= Beginning of Section =

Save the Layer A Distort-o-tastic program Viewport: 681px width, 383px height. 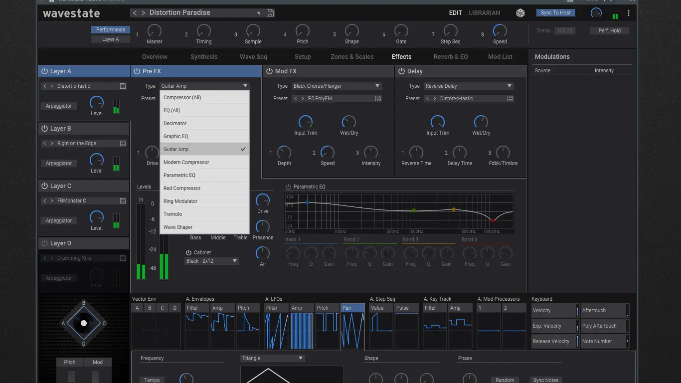point(123,86)
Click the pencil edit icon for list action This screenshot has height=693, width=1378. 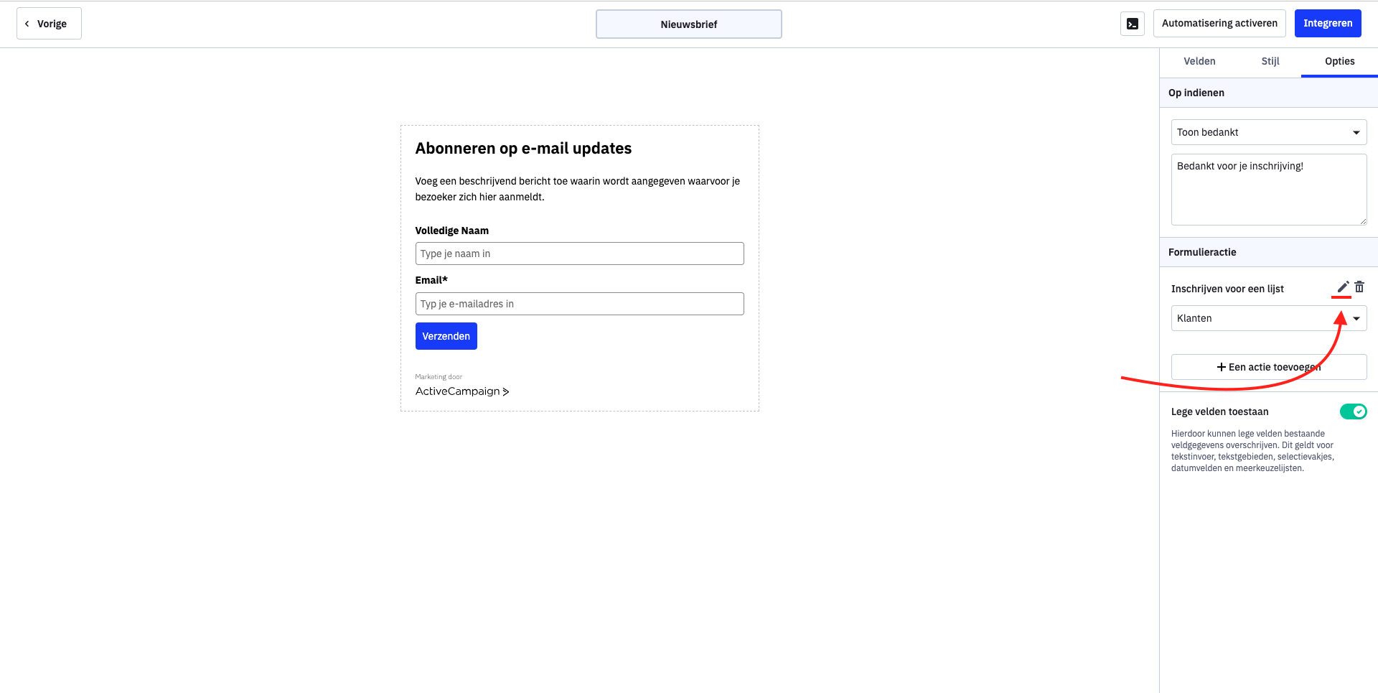[x=1343, y=287]
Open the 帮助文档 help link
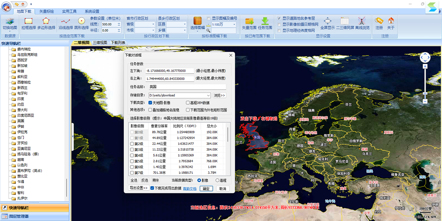This screenshot has width=442, height=221. pyautogui.click(x=190, y=189)
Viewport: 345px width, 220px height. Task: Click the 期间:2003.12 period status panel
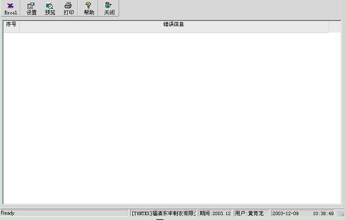click(x=215, y=213)

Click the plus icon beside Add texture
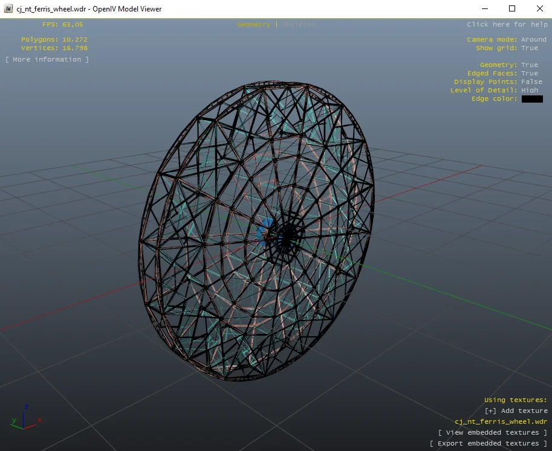pyautogui.click(x=490, y=411)
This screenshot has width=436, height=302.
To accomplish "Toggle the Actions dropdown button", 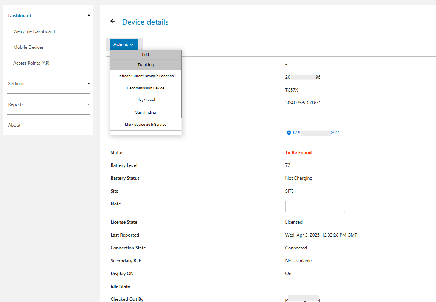I will [x=124, y=45].

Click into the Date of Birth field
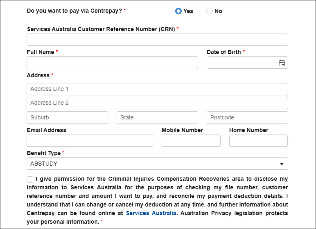click(x=241, y=63)
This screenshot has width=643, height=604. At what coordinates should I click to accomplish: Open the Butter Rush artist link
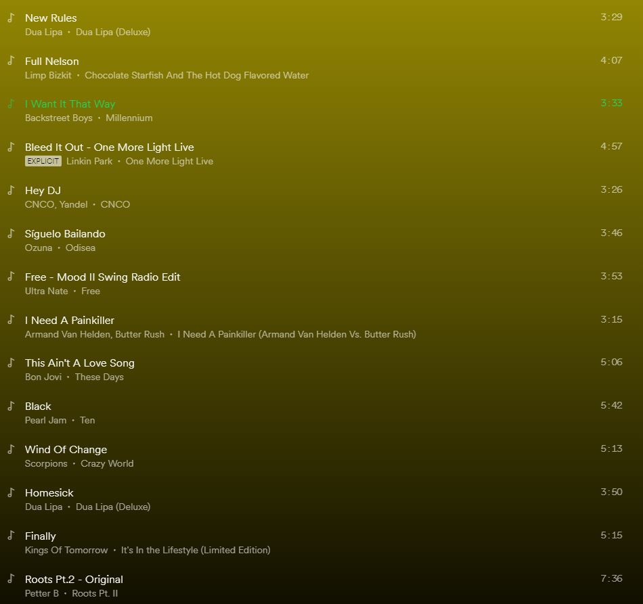(140, 334)
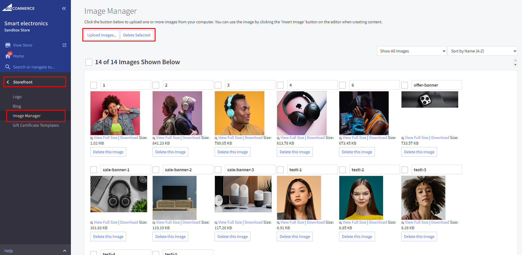Click the testi-2 woman portrait thumbnail
The image size is (522, 255).
tap(361, 198)
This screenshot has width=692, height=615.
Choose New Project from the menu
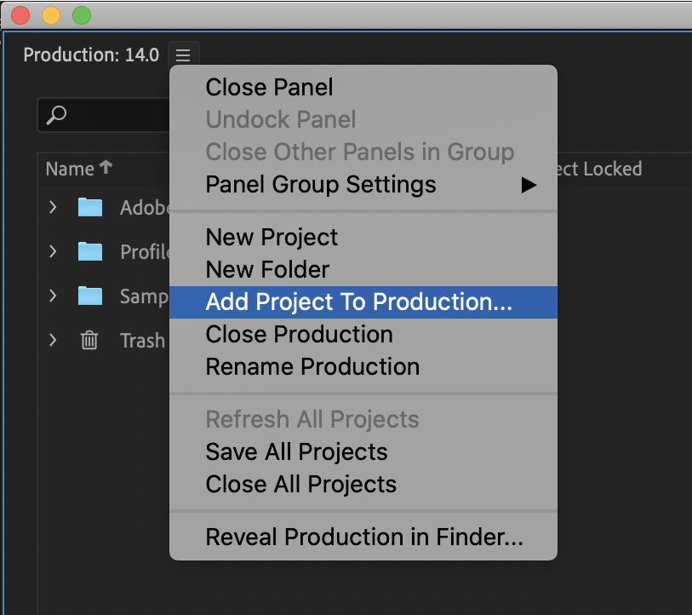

= End of Section =

Take the records above from the line with "This screenshot has width=692, height=615." down to their last line and please copy those lines exactly, without the pictures.

= Task solution =
This screenshot has width=692, height=615.
Choose New Project from the menu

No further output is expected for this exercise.